How will banks stay relevant in a perfect storm of changes affecting nearly every aspect of the industry? According to Accenture, banks must become an indispensable Everyday Bank to meet changes in consumer behavior and expectations.
Everyday banking is more than providing a mobile banking app showing a list of transactions and the ability to transfer money. In order to be relevant in the customers daily life banks need to offer something beyond banking. Common characteristics of everyday banking solutions are a mission to improve financial literacy and challenge users to become aware of spending behavior. The first generation of everyday banking advice utilize a combination of data analytics based on spending behavior, gamification and behavioral psychology to achieve this.
When it comes to digital banking, the smartphone is a key driving force, and according to GSMA, AI is the next battleground in smartphone innovation. Google is aiming to make voice-based artificial intelligence a much bigger part of how people interact with their smartphones in Google Pixel.
When we are moving closer to the post-app era, the transition from conventional graphical user interface to a conversational user interface, a term for online businesses that’s powered by natural language technologies we need to rethink the approach to everyday banking services. With a combination of rich visual interfaces and artificial intelligence (AI) technologies from Google, Facebook, Amazon, and others, brands can scale relevant, personal, and helpful interactions with customers.
The first step on the way to virtual financial assitants is the introduction of chatbots. Banks are already experimenting with this.
SwedBank has applied a chatbot on their website that answers all visitor questions, and challenger bank Atom offers a virtual agent who gets smarter with each conversation, and recently, ABN Amro showcased a prototype of a chatbot that tells you what your mortgage limits are after you answer a couple of questions.
By transitioning from graphical UI til conversational AI, a majority of banking services could be automated through simple voice or chat request like “what is my daily spending limit until my next paycheck” or “approve and pay my outstanding bills”. The impact of virtual assistants is not limited to simple daily banking requests. AJ Bell is aiming to utilize Facebook chatbots to offer trading services for investors, as well as Personetics that delivers personalized financial guidance to customers everywhere through their AI-powered chatbot.
Virtual financial assistants present an unprecedented opportunity for incumbents to increase customer engagement. Banks are in possession of vast amount of user data that is invaluable for unsupervised machine learning as well as intangible know-how through years of experience for supervised machine learning.
Instead of struggling to find the best financial products for our needs, we will now be tasked with identifying the right AI tools to manage the task for us. Or it is plausible to imagine that AI-powered fiancial advisors wil become virtual subcontractors to your virtual personal assistant for everything else like Facebook’s M, Microsoft’s Cortanta, Siri from Apple or Amazon’s Alexa. The trade-off for banks is that the control of the customer interface belongs to someone else, just as when banks engage with customers on Facebook or Twitter.
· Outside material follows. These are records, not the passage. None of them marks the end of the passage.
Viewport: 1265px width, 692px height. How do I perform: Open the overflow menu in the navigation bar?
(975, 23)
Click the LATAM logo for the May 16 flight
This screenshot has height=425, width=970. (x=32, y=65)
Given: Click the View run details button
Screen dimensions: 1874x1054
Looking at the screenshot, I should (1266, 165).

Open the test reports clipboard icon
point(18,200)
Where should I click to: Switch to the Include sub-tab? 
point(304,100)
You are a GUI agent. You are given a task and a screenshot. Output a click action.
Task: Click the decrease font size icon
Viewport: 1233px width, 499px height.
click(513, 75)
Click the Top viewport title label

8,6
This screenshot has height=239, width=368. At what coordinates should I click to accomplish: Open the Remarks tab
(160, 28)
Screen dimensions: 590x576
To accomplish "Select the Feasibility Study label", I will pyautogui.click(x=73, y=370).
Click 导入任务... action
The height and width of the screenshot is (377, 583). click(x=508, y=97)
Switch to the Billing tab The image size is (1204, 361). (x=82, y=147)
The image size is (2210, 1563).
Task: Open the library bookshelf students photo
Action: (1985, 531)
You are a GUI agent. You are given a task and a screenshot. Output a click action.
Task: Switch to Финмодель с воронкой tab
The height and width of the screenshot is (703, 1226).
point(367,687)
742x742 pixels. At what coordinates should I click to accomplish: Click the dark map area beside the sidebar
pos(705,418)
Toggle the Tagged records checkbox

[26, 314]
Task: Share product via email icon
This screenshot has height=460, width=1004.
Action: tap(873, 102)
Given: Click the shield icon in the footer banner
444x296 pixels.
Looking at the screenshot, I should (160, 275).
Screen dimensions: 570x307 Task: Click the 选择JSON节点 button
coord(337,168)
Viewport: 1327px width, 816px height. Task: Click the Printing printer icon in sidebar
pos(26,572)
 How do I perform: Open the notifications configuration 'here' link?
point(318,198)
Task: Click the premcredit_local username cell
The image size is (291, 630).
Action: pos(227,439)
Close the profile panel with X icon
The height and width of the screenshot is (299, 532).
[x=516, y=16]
It is easy to be impressed by chatbots, but a chatbot does not necessarily contain any intelligence. A scripted chatbot is just a collection of if-sentences, and will do absolutely nothing if presented a command that is not recogniced by the programs predefined conditions. (I even programmed a whole bunch of these for IRC myself back in the days. Each one was more useless than the other). A.I. chatbots on the other hand are based on natural language processing and machine learning. They area ble to learn and absorb information in a human-like fashion. Thus learning user behavior and preferences in order to give a personalized customer experience and everyday financial advice tailored to each individual customer from the comfort of your own smartphone.